_Questions to answer_
**1)** Reproduce word for word the passage of the EIF2S3 study summary from "Keywords: Hypopituitarism, Hypoglycaemia, Glucose" to "Pubmed or elsewhere.".
**2)** Translate this sentence from the EIF2S3 study summary into Spanish: "This combination of phenotypes has, to date, not been reported in the literature."

_Selected extract_

---

Keywords: Hypopituitarism, Hypoglycaemia, Glucose dysregulation, Translation initiation, Protein synthesis, EIF2S3
Research in context.
Evidence before this study
A non-consanguineous white European pedigree with three affected male patients, presented with severe recurrent hypoglycaemia, short stature with GH and TSH deficiencies, an unusual form of glucose dysregulation, and mild learning difficulties. This combination of phenotypes has, to date, not been reported in the literature. There were no publications linking these phenotypes in any online journal listed on Pubmed or elsewhere.
Added value of this study
Exome sequencing of the X-chromosome revealed a novel missense variant c.1294C > T in EIF2S3 (p.Pro432Ser), encoding a subunit of the eukaryotic translation initiation factor 2, eIF2γ, in all three male patients and in the heterozygous mothers. Mutations in EIF2S3 have been described in patients with MEHMO syndrome, characterized by severe intellectual disability, microcephaly, short stature, epilepsy and accompanying midline and facial abnormalities. The functional and expression data in our study show a moderate but significant eIF2γ impairment, which relates to the milder phenotype in our three male patients.
Implications of all the available evidence
This milder loss of function compared with previous EIF2S3 mutations gives rise to a phenotype that is distinct from the classical spectrum of MEHMO syndrome. Untreated hypoglycaemia in the previously published cases may have contributed to their more severe impairment of neurodevelopment and seizures. We highlight that pancreatic and pituitary phenotypes appear to be associated with EIF2S3 mutations. Early identification of such patients with a rapid molecular diagnosis may lead to prevention of significant morbidity, and may be critical for the prevention of significant neurodevelopmental delay in these patients.

---

_Dataset entries_

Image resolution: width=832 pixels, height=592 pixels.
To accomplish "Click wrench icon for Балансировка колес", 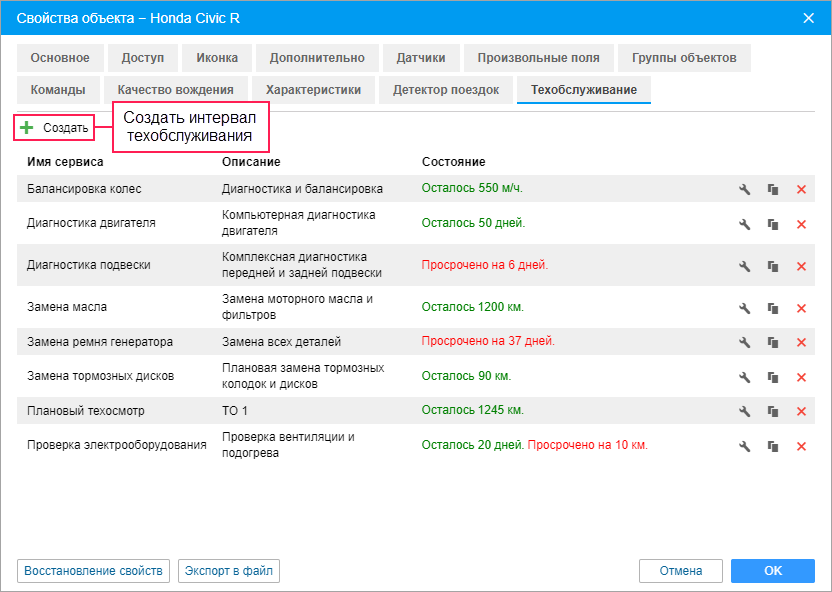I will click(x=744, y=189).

---

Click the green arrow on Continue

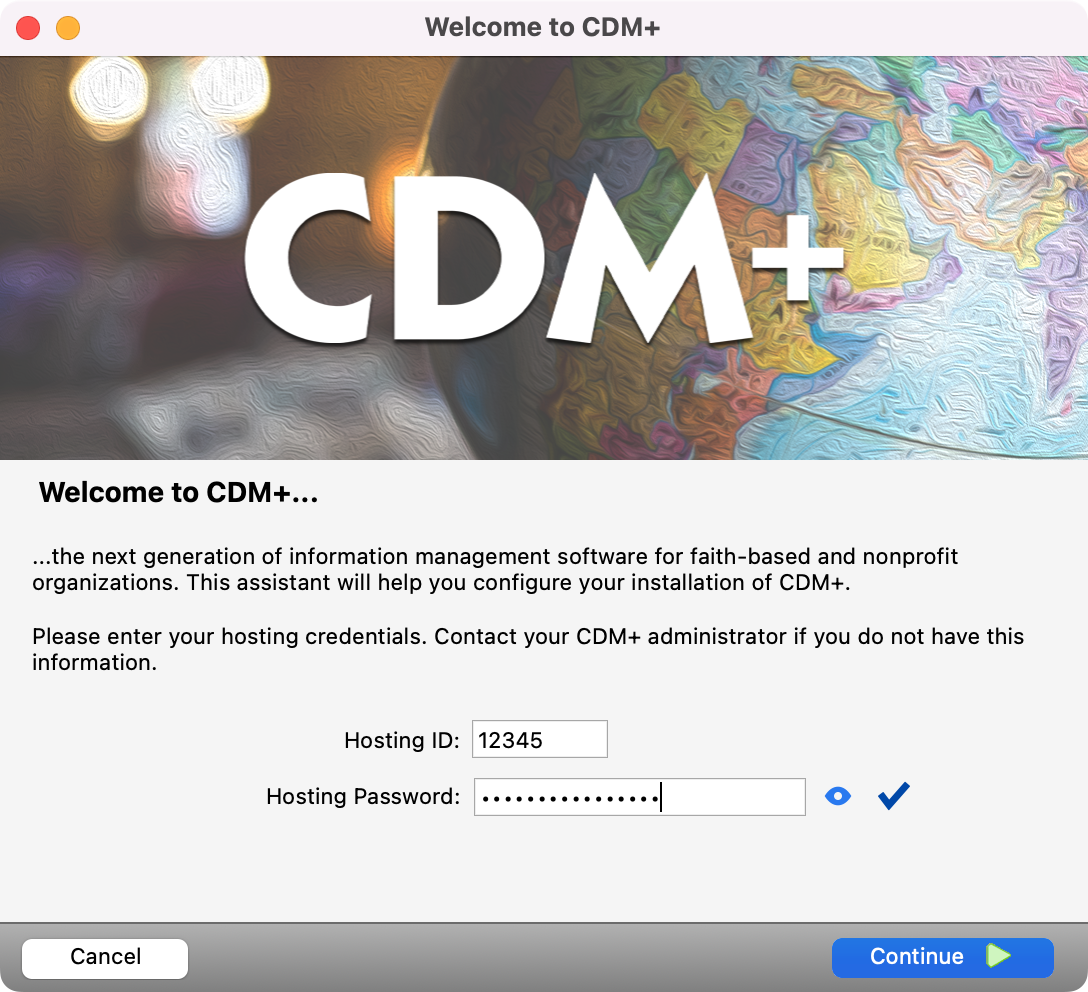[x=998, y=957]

---

_Answers for this exercise_
**1)**
Keywords: Hypopituitarism, Hypoglycaemia, Glucose dysregulation, Translation initiation, Protein synthesis, EIF2S3
Research in context.
Evidence before this study
A non-consanguineous white European pedigree with three affected male patients, presented with severe recurrent hypoglycaemia, short stature with GH and TSH deficiencies, an unusual form of glucose dysregulation, and mild learning difficulties. This combination of phenotypes has, to date, not been reported in the literature. There were no publications linking these phenotypes in any online journal listed on Pubmed or elsewhere.

**2)** Hasta la fecha, esta combinación de fenotipos no se ha descrito en la literatura.